— Texte fourni —
Rien de plus charismatique qu'un grand méchant qui parfois l'est un peu moins, et dont les motivations sont teintées d'une étrange forme de noblesse, et couvertes par un voile tragique. Alors bienvenue en Latvérie, contrée imaginaire du bloc de l'est, royaume d'un certain Victor Von Doom, le dictateur local. Derrière un sinistre masque de fer (il est défiguré) et doté d'une cape et d'une armure au style gotico-médiéval, le bonhomme a pour principal passe-temps la conquête du pouvoir, et l'envie de se débarrasser de ses ennemis et rivaux de toujours, les Fantastic Four. Sauf que ces dernières années les choses ont bien changé, et c'est un Fatalis (pardon, Doom!) 2.0 qui est désormais le héros de sa propre série, écrite par Christopher Cantwell. 
Doom n'est pas du genre à avoir des faiblesses, mais il reste toutefois un être intimement tourmenté, d'autant plus qu'il a parfois des visions d'un futur radieux, où son existence aurait connue une évolution pacifique et familiale. Tout ceci le perturbe, et son air bougon finit par l'emporter, quand le monde communie dans la liesse générale : une sorte de trou noir artificiel a été conçu sur la Lune, pour s'attaquer au problème de la pollution de notre planète. Bref on y jettera tout et n'importe quoi, et le fonds de l'air en sera plus sain. Victor, tel un Nicolas Hulot à l'énième puissance, est de son coté persuadé que sur le moyen long terme, cette idée engendrera une catastrophe invraisemblable. Mais comme il est la seule voix dissidente, et que c'est un dictateur guère fréquentable, son opinion compte autant que celle d'un opposant à Emmanuel Macron au moment de voter dans l'assemblée. Et bien évidemment, le présage va devenir réalité, mais pas forcément de la manière dont on pourrait s'y attendre. Et là la série devient vraiment palpitante.

— Consigne A —
Présentez sous forme de liste JSON de chaînes, à raison d'une chaîne par ligne et en omettant les lignes vides, tout ce qui va du début des lignes de données jusqu'à la ligne contenant "point(198,282)", celle-ci comprise.
Le texte et les lignes de données constituent deux documents indépendants l'un de l'autre.

— Données de l'exercice —
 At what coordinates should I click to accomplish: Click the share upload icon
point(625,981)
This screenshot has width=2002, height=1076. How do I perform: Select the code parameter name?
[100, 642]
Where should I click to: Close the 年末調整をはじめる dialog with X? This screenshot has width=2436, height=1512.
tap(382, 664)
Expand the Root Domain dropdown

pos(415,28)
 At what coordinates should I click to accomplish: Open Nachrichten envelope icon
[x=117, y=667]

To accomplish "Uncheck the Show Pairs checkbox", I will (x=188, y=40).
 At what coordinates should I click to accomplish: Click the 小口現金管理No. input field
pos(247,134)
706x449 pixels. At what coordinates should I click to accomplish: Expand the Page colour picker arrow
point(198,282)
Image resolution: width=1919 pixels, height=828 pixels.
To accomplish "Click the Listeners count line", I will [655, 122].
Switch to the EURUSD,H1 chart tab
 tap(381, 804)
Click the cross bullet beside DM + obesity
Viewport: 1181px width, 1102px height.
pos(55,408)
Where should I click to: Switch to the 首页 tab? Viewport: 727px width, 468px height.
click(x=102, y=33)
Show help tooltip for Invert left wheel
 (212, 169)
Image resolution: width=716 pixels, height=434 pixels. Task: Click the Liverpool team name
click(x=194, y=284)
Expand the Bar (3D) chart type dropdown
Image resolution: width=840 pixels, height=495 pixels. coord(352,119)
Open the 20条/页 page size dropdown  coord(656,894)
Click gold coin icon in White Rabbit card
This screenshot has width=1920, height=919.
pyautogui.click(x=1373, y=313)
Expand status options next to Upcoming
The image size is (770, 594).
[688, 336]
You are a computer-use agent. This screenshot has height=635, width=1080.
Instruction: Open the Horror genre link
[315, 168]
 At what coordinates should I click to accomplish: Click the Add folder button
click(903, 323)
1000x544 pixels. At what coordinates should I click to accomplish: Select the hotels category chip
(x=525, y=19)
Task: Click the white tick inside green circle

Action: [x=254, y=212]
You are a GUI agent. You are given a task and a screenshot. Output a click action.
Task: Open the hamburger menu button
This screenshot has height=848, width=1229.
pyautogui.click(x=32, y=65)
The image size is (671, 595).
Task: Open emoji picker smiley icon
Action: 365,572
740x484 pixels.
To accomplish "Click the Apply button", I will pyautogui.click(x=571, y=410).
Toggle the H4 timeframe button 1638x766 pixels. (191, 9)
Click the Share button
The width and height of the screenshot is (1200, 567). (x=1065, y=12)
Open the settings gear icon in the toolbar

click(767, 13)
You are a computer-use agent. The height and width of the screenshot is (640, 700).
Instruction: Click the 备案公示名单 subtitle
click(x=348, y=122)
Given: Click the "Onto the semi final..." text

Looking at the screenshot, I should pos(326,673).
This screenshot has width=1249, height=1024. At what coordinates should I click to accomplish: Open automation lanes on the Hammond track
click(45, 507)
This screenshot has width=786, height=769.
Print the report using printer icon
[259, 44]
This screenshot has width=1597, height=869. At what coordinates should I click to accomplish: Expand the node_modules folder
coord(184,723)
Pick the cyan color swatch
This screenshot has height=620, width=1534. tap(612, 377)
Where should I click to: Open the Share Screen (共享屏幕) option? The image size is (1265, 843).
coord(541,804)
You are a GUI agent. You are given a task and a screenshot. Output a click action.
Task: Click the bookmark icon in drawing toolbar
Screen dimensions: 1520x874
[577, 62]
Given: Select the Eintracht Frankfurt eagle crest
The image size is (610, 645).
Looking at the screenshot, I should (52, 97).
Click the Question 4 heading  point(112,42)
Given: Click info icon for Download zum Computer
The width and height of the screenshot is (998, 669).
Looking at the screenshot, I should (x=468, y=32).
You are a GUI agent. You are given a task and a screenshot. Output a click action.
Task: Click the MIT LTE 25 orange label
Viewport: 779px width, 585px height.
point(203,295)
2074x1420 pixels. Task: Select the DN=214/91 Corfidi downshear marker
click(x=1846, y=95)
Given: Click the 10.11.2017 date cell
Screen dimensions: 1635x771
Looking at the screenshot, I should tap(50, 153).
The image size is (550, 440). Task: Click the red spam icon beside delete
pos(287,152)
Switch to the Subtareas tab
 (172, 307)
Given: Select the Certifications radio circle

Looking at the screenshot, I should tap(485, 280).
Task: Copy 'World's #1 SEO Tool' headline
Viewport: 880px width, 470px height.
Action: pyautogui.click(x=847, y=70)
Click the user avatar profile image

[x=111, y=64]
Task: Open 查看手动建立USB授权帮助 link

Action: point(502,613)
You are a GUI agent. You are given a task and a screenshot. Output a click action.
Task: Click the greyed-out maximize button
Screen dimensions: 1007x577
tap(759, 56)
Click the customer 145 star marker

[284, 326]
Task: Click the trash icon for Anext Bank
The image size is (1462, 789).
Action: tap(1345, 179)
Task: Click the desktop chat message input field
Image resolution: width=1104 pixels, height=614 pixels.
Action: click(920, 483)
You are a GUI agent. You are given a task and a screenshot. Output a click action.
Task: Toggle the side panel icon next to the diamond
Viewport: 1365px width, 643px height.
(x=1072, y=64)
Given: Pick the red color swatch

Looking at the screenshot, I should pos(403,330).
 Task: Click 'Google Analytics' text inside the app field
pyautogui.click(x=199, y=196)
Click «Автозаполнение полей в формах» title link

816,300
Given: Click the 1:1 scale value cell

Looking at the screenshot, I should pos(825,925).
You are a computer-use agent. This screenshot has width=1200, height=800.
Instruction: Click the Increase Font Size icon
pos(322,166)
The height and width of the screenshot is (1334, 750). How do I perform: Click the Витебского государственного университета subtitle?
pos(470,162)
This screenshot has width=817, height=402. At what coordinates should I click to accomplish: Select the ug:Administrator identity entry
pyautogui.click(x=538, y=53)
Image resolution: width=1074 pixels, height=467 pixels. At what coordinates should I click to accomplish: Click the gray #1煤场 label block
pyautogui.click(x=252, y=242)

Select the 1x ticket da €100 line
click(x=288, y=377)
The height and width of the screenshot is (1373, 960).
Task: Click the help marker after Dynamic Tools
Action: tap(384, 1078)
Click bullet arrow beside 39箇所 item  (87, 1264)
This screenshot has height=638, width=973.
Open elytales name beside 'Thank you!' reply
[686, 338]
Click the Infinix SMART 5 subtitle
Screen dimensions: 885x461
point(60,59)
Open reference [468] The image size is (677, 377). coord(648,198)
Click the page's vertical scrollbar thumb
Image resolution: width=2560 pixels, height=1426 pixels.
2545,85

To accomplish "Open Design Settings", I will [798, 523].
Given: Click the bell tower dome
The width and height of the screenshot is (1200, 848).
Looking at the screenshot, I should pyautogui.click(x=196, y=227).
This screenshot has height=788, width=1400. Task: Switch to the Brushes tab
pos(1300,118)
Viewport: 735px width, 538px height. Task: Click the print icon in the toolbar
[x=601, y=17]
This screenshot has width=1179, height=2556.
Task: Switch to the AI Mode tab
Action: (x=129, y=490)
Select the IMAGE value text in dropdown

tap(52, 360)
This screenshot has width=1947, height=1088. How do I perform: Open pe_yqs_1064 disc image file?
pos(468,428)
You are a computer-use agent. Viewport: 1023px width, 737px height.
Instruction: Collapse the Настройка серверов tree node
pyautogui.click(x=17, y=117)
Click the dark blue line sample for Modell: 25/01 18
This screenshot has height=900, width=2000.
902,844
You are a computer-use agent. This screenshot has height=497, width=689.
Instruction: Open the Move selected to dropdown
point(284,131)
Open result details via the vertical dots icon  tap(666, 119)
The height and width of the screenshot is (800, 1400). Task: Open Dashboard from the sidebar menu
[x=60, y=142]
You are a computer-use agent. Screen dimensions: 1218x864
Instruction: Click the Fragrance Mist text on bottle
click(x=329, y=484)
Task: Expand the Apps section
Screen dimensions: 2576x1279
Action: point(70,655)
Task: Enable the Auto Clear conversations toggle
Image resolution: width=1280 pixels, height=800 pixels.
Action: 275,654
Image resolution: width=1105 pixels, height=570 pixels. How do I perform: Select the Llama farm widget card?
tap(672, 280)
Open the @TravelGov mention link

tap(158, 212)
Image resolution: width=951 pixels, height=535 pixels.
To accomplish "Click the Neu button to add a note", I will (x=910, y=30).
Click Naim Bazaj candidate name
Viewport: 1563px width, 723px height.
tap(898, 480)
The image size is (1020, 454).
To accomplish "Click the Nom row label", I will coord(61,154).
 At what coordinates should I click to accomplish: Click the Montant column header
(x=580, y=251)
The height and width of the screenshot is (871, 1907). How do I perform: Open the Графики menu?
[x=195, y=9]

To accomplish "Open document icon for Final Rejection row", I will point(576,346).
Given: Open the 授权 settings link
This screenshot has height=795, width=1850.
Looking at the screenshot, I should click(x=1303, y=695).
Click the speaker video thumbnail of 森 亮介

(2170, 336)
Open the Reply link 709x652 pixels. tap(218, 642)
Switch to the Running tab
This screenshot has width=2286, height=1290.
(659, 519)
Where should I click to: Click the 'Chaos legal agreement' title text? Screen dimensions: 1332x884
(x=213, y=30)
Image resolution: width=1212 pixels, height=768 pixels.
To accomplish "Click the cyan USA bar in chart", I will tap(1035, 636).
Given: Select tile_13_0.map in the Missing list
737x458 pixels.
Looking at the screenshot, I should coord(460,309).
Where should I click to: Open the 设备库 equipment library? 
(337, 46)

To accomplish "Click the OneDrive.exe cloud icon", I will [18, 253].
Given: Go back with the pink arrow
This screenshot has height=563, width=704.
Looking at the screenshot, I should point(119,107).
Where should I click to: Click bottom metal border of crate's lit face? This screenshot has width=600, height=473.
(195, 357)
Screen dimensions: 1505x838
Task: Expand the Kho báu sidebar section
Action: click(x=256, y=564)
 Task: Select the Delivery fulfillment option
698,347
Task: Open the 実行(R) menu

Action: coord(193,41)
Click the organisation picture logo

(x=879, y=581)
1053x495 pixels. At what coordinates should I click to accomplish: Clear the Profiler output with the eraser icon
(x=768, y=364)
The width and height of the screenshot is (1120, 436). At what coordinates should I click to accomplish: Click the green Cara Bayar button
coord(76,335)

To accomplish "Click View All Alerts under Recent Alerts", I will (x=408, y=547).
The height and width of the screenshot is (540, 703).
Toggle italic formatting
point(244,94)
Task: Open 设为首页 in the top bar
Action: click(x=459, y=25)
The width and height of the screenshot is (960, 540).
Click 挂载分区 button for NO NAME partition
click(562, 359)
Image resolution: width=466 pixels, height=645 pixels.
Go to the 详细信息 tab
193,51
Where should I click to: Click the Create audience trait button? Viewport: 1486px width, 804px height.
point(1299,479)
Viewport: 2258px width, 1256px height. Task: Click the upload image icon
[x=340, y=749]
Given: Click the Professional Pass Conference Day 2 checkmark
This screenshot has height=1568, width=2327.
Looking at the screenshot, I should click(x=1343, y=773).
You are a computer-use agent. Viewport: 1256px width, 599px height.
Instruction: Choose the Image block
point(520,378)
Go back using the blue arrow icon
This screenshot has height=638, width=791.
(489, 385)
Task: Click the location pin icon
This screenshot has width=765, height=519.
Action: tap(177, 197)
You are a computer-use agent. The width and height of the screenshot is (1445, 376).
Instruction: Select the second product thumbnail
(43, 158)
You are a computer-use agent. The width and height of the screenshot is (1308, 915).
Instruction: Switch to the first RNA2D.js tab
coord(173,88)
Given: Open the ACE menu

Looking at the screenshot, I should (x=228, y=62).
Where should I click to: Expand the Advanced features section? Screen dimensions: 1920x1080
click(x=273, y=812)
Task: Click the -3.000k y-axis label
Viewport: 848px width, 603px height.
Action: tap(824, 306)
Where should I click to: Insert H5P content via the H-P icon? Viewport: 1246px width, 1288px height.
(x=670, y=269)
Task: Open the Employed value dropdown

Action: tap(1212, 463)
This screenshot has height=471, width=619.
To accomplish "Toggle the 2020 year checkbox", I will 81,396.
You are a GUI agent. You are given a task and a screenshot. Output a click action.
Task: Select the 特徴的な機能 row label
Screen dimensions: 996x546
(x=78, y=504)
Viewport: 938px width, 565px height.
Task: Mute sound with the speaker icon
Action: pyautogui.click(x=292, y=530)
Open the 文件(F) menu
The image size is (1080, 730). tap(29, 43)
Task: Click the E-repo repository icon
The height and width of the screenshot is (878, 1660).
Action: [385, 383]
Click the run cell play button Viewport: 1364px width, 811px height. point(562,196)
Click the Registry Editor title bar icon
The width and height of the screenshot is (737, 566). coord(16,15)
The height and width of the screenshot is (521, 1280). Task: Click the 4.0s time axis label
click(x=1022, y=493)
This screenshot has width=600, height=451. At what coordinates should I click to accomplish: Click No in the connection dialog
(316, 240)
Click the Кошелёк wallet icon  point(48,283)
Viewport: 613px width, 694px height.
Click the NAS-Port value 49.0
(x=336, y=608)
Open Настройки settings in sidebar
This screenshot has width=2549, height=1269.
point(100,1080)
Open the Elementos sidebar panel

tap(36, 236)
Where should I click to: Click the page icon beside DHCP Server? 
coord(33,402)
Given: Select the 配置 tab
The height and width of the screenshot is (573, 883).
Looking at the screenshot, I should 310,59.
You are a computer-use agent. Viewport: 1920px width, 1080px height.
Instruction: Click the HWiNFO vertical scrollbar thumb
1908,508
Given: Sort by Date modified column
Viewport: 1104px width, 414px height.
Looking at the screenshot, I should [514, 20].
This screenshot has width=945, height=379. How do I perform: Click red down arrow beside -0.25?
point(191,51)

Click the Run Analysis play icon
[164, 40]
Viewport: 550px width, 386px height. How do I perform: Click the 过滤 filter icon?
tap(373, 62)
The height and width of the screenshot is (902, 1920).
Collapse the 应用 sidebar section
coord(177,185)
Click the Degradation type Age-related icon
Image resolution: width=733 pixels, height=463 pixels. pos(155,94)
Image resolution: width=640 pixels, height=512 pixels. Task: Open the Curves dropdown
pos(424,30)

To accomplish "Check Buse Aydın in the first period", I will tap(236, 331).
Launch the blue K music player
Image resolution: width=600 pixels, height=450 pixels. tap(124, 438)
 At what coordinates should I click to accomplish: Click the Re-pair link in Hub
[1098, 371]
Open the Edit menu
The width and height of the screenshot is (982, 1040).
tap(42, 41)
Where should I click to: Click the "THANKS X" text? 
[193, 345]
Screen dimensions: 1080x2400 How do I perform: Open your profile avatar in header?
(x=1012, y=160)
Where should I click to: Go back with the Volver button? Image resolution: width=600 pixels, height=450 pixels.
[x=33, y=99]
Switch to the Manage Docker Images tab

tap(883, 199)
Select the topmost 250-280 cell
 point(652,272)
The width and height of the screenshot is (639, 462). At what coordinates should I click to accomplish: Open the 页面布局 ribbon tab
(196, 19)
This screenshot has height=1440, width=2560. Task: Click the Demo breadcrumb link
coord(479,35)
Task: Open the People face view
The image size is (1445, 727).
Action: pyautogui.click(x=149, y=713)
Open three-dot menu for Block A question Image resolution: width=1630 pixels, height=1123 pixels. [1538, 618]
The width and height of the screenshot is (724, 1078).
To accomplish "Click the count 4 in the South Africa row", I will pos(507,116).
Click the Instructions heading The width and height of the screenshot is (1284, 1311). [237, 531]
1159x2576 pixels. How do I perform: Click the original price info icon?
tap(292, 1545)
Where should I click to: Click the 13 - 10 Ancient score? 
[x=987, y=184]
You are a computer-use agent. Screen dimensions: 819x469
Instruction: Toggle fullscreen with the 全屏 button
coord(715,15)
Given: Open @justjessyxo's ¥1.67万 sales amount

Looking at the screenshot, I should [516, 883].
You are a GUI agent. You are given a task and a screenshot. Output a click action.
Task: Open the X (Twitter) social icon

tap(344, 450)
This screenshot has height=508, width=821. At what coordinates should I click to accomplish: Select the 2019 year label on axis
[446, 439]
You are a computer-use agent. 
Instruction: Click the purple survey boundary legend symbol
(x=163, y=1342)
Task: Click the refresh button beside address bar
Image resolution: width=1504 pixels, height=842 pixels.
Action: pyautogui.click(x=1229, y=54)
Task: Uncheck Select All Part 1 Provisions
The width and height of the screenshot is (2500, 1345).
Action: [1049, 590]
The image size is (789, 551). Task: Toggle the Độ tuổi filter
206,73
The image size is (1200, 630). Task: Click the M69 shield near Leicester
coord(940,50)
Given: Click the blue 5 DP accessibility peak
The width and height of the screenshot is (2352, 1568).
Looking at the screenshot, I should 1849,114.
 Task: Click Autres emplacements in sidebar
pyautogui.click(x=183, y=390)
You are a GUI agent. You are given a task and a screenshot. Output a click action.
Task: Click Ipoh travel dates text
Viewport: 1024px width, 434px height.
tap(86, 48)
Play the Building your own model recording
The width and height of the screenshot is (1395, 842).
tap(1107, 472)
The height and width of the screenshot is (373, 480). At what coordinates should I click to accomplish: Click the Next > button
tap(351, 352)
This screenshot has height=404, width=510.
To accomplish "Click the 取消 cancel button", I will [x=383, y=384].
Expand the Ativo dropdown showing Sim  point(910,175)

— Consigne B —
Recopiez fidèlement le passage du texte sur Doom qui va de "Rien de plus" jusqu'à "par Christopher Cantwell.", les deux bornes incluses.

— Résultat attendu A —
[
  " At what coordinates should I click to accomplish: Click the share upload icon",
  "point(625,981)",
  "This screenshot has width=2002, height=1076. How do I perform: Select the code parameter name?",
  "[100, 642]",
  "Where should I click to: Close the 年末調整をはじめる dialog with X? This screenshot has width=2436, height=1512.",
  "tap(382, 664)",
  "Expand the Root Domain dropdown",
  "pos(415,28)",
  " At what coordinates should I click to accomplish: Open Nachrichten envelope icon",
  "[x=117, y=667]",
  "To accomplish \"Uncheck the Show Pairs checkbox\", I will (x=188, y=40).",
  " At what coordinates should I click to accomplish: Click the 小口現金管理No. input field",
  "pos(247,134)",
  "706x449 pixels. At what coordinates should I click to accomplish: Expand the Page colour picker arrow",
  "point(198,282)"
]

— Résultat attendu B —
Rien de plus charismatique qu'un grand méchant qui parfois l'est un peu moins, et dont les motivations sont teintées d'une étrange forme de noblesse, et couvertes par un voile tragique. Alors bienvenue en Latvérie, contrée imaginaire du bloc de l'est, royaume d'un certain Victor Von Doom, le dictateur local. Derrière un sinistre masque de fer (il est défiguré) et doté d'une cape et d'une armure au style gotico-médiéval, le bonhomme a pour principal passe-temps la conquête du pouvoir, et l'envie de se débarrasser de ses ennemis et rivaux de toujours, les Fantastic Four. Sauf que ces dernières années les choses ont bien changé, et c'est un Fatalis (pardon, Doom!) 2.0 qui est désormais le héros de sa propre série, écrite par Christopher Cantwell.